Shrinking from the cold, Levin walked
rapidly, looking at the ground.  “What’s
that?  Someone coming,” he thought, catching
the tinkle of bells, and lifting his head.  Forty
paces from him a carriage with four horses harnessed
abreast was driving towards him along the grassy road
on which he was walking.  The shaft-horses were
tilted against the shafts by the ruts, but the dexterous
driver sitting on the box held the shaft over the ruts,
so that the wheels ran on the smooth part of the road.

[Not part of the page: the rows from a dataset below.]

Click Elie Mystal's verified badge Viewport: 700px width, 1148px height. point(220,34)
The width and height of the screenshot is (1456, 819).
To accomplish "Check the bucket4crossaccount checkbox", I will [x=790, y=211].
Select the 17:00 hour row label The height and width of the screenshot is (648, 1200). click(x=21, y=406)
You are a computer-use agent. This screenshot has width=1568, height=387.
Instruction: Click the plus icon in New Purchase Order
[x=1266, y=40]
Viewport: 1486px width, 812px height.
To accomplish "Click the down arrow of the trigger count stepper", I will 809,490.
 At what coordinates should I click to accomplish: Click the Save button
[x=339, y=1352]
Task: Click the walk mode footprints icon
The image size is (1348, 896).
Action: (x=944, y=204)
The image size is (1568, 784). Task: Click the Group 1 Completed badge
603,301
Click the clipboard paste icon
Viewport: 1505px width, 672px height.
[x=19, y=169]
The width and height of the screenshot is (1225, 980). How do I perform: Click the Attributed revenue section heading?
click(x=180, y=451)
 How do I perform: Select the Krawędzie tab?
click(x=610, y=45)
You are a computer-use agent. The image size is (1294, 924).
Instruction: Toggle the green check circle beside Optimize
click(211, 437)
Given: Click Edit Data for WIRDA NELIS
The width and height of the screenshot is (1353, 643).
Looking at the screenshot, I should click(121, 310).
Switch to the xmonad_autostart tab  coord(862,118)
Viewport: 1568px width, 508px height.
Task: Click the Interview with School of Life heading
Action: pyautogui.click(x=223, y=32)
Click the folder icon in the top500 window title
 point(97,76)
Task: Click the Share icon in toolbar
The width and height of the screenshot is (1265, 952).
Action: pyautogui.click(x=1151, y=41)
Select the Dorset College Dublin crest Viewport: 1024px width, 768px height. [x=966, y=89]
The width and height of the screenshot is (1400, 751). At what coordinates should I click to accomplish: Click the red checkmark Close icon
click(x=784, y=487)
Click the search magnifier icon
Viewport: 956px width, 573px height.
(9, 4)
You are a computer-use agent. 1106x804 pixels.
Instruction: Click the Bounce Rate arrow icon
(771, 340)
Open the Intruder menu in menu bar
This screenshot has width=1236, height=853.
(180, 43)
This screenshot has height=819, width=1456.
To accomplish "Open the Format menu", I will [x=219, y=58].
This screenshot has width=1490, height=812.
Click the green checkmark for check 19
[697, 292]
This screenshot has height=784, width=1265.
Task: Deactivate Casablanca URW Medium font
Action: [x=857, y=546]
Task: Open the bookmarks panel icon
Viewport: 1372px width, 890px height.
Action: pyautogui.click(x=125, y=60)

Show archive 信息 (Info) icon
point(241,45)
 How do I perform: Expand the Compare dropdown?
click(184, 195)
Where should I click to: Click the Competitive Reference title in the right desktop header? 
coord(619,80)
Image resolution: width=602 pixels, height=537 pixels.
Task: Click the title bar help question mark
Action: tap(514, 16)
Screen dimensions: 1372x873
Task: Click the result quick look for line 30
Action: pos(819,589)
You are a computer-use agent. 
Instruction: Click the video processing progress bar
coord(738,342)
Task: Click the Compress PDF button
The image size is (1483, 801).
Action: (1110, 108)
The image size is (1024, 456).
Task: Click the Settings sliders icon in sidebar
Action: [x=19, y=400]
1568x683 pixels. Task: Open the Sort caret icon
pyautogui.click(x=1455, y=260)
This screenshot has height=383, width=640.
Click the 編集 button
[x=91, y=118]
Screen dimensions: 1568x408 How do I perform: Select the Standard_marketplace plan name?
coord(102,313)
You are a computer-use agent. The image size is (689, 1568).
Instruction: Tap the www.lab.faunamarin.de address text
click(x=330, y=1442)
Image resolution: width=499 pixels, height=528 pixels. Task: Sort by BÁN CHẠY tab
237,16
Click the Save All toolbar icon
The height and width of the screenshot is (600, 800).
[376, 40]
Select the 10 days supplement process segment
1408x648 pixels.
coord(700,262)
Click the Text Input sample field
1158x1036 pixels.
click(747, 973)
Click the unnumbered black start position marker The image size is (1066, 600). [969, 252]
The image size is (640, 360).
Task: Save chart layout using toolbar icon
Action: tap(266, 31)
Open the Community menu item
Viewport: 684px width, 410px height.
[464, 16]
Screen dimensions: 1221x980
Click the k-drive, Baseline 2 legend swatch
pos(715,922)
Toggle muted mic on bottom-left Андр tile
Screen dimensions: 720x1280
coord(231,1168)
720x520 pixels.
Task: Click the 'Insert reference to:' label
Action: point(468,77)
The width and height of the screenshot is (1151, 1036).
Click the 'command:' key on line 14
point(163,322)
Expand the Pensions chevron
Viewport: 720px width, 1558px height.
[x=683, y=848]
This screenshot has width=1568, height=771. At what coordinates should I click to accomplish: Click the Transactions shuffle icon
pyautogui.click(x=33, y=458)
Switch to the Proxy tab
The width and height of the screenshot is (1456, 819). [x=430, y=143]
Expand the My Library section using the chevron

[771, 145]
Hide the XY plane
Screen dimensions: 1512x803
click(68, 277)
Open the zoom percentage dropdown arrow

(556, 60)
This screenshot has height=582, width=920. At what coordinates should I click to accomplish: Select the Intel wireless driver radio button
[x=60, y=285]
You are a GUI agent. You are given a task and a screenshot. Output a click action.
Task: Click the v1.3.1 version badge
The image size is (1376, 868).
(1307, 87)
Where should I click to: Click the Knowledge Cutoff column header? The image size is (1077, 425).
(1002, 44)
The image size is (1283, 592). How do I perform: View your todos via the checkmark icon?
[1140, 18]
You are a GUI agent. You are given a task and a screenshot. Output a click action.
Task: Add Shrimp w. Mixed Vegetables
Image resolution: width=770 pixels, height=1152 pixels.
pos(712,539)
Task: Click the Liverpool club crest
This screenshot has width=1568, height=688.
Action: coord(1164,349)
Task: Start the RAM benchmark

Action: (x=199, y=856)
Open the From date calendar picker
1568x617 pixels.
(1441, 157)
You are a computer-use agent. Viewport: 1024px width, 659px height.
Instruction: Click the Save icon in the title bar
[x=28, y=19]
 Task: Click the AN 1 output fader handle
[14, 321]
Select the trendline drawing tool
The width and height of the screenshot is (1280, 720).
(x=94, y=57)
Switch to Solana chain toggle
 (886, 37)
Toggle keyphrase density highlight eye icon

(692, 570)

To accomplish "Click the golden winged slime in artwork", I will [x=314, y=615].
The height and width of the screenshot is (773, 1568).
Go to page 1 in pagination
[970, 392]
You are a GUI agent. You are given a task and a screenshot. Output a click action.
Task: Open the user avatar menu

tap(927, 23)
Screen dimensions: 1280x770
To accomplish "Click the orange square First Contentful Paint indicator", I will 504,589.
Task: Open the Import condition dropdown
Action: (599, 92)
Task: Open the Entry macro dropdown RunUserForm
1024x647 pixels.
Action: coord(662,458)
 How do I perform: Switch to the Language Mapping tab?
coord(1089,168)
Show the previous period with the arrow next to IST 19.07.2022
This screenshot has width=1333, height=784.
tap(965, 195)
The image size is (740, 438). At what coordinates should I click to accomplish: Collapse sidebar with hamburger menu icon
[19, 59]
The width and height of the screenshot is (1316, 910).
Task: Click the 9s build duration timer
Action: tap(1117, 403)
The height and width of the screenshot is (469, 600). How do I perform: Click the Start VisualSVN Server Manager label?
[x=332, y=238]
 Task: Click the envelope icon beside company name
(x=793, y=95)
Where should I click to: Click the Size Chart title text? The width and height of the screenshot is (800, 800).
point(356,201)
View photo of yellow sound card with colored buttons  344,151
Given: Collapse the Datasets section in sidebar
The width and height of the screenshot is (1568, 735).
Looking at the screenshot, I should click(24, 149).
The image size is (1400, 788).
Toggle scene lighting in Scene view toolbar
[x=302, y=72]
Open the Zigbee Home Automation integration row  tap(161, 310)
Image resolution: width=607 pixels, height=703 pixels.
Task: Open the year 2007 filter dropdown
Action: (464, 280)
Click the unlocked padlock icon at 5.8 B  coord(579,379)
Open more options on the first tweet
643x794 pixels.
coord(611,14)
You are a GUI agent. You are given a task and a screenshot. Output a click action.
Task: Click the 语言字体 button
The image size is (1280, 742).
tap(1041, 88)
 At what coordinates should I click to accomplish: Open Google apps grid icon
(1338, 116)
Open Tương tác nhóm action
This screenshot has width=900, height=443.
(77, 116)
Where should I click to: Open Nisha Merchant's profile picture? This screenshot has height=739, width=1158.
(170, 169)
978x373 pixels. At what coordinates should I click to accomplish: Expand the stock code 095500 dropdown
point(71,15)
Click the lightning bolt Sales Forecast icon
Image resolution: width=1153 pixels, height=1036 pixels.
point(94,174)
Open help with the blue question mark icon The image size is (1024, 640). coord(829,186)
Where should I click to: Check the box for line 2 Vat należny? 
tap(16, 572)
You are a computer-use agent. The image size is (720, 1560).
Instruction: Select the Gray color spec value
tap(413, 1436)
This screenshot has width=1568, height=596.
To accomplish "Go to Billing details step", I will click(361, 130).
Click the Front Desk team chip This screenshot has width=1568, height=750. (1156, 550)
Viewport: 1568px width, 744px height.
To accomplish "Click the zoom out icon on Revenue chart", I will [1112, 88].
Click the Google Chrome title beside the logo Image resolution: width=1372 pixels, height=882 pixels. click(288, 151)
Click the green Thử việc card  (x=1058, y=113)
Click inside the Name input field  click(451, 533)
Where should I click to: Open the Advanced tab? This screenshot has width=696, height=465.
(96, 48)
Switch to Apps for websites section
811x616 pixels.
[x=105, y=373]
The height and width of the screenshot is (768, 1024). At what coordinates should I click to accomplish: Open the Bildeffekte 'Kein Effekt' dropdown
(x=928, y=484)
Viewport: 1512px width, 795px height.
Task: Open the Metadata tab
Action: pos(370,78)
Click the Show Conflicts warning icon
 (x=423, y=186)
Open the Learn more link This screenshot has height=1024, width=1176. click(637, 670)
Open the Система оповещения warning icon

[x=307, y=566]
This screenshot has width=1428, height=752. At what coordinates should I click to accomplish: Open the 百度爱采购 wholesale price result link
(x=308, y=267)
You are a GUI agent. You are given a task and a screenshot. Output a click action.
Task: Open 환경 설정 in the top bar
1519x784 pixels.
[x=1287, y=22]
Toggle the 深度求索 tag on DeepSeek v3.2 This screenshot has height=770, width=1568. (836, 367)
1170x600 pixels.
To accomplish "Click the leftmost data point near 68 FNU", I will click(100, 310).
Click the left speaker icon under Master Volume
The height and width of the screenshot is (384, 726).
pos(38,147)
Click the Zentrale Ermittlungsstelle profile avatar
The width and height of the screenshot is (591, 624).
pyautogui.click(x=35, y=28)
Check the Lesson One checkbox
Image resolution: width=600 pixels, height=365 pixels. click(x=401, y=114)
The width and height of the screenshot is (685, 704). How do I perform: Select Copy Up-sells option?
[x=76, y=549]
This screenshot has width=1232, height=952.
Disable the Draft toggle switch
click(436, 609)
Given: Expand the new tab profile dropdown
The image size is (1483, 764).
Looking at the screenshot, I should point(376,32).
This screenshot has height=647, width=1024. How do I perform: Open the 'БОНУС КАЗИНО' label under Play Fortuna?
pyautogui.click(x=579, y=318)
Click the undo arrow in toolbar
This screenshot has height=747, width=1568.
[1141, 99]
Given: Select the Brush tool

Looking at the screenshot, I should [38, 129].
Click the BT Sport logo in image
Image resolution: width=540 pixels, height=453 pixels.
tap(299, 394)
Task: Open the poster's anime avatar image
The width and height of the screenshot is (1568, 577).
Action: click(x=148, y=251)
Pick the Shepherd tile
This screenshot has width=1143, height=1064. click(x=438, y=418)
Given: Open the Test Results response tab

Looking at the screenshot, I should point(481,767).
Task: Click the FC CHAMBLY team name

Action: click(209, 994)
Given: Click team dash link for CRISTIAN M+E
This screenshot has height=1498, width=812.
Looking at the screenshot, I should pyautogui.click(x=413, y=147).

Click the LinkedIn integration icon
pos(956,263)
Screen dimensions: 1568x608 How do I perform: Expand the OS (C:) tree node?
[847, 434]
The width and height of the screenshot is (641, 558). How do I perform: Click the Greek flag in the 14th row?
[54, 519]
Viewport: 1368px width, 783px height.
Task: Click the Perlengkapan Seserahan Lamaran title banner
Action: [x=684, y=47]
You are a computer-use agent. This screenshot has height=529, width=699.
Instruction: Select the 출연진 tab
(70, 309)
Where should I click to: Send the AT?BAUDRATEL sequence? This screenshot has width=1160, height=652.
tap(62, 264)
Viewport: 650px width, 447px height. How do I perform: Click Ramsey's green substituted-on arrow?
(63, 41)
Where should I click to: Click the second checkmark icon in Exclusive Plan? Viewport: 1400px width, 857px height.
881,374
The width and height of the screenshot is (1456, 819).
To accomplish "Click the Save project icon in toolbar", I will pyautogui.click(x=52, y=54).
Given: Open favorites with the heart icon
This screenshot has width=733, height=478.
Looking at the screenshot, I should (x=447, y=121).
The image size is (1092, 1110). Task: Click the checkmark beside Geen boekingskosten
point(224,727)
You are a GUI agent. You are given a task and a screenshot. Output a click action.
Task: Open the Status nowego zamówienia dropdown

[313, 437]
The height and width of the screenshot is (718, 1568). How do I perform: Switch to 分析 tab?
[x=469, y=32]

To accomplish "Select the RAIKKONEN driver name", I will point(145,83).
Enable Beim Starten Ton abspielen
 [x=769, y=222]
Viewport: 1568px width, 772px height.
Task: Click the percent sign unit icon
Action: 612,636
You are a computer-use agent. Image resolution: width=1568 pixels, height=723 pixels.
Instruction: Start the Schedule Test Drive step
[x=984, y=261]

This was all Levin noticed, and without
wondering who it could be, he gazed absently at the
coach.

In the coach was an old lady dozing
in one corner, and at the window, evidently only just
awake, sat a young girl holding in both hands the
ribbons of a white cap.  With a face full of light
and thought, full of a subtle, complex inner life,
that was remote from Levin, she was gazing beyond
him at the glow of the sunrise.

At the very instant when this apparition
was vanishing, the truthful eyes glanced at him. 
She recognized him, and her face lighted up with
wondering delight.

He could not be mistaken.  There
were no other eyes like those in the world. 
There was only one creature in the world that could
concentrate for him all the brightness and meaning
of life.  It was she.  It was Kitty. 
He understood that she was driving to Ergushovo from
the railway station.  And everything that had
been stirring Levin during that sleepless night, all
the resolutions he had made, all vanished at once. 
He recalled with horror his dreams of marrying a
peasant girl.  There only, in the carriage that
had crossed over to the other side of the road, and
was rapidly disappearing, there only could he find
the solution of the riddle of his life, which had
weighed so agonizingly upon him of late.

She did not look out again. 
The sound of the carriage-springs was no longer audible,
the bells could scarcely be heard.  The barking
of dogs showed the carriage had reached the village,
and all that was left was the empty fields all round,
the village in front, and he himself isolated and
apart from it all, wandering lonely along the deserted
highroad.

He glanced at the sky, expecting to
find there the cloud shell he had been admiring and
taking as the symbol of the ideas and feelings of
that night.  There was nothing in the sky in the
least like a shell.  There, in the remote heights
above, a mysterious change had been accomplished. 
There was no trace of shell, and there was stretched
over fully half the sky an even cover of tiny and
ever tinier cloudlets.  The sky had grown blue
and bright; and with the same softness, but with the
same remoteness, it met his questioning gaze.

“No,” he said to himself,
“however good that life of simplicity and toil
may be, I cannot go back to it.  I love her.”